Luz verde a la reforma de Daniel Noboa
El Pleno de la Asamblea Nacional aprobó este 20 de febrero la Ley de Sostenibilidad y Eficacia del Gasto de los GAD, un proyecto calificado como urgente en materia económica enviado por el Ejecutivo. La normativa, que obtuvo 77 votos a favor, introduce una reforma estructural al Código Orgánico de Organización Territorial, Autonomía y Descentralización (COOTAD).
El corazón de la ley establece que, a partir de su vigencia, todos los Gobiernos Autónomos Descentralizados (municipios, prefecturas y juntas parroquiales) deberán aplicar estrictamente la fórmula 70/30: el 70 % de sus ingresos totales debe destinarse obligatoriamente a inversión, mientras que el gasto corriente (burocracia y operatividad) no podrá superar el 30 %.
Pastaza en el Pleno: Un voto a favor y una ausencia
La representación de nuestra provincia tuvo posturas divididas frente a este ajuste fiscal:
José Nango: El asambleísta por Pastaza votó a favor del proyecto, alineándose con la tesis gubernamental de reducir el peso del gasto burocrático para priorizar la obra pública.
María Cristina Acuña: La legisladora optó por la ausencia durante la votación.
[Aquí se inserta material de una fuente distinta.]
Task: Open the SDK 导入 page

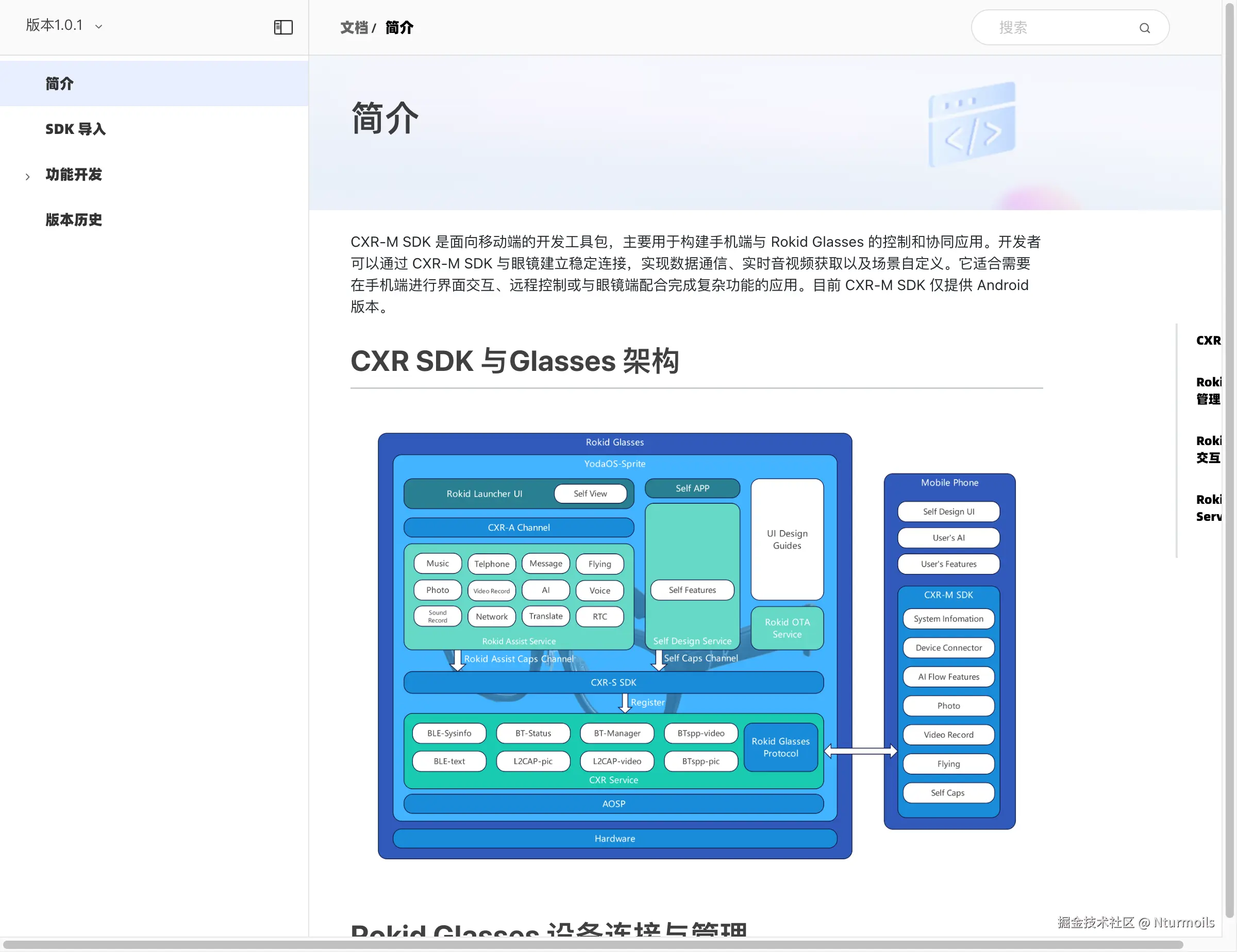Action: [x=75, y=129]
Acuña justificó su decisión alegando un "conflicto de intereses", relacionado presuntamente con la estructura de los patronatos y la inversión social que ella ha defendido previamente.
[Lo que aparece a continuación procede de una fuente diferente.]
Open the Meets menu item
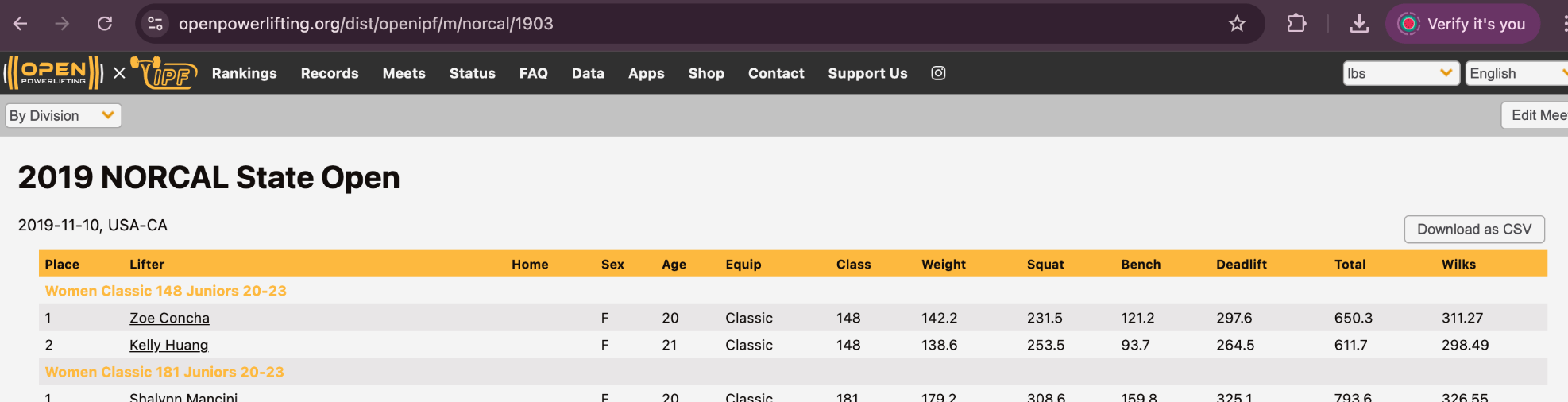 [404, 73]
Alerta en la Prefectura: ¿Peligran los programas sociales?
La reacción del Prefecto de Pastaza, André Granda, no se hizo esperar. La autoridad provincial advirtió que esta camisa de fuerza presupuestaria podría generar afectaciones en los programas sociales que actualmente benefician a los grupos más vulnerables.
Granda señaló que, aunque la eficiencia es necesaria, clasificar la atención social como gasto corriente dentro de ese límite del 30 % pone en riesgo la operatividad de servicios básicos que no son infraestructura, pero que son vitales para la comunidad. Sin embargo, en declaraciones posteriores, fue enfático en que luchará por mantener el 10 % presupuestario destinado específicamente a grupos de atención prioritaria, tal como dicta la ley.
Próximos pasos
La ley pasa ahora al Ejecutivo para su sanción definitiva. Los GAD de todo el país, y especialmente los de la Amazonía que dependen fuertemente de las transferencias del Estado, deberán iniciar un proceso de reingeniería administrativa para no violar los nuevos techos de gasto y evitar sanciones de la Contraloría.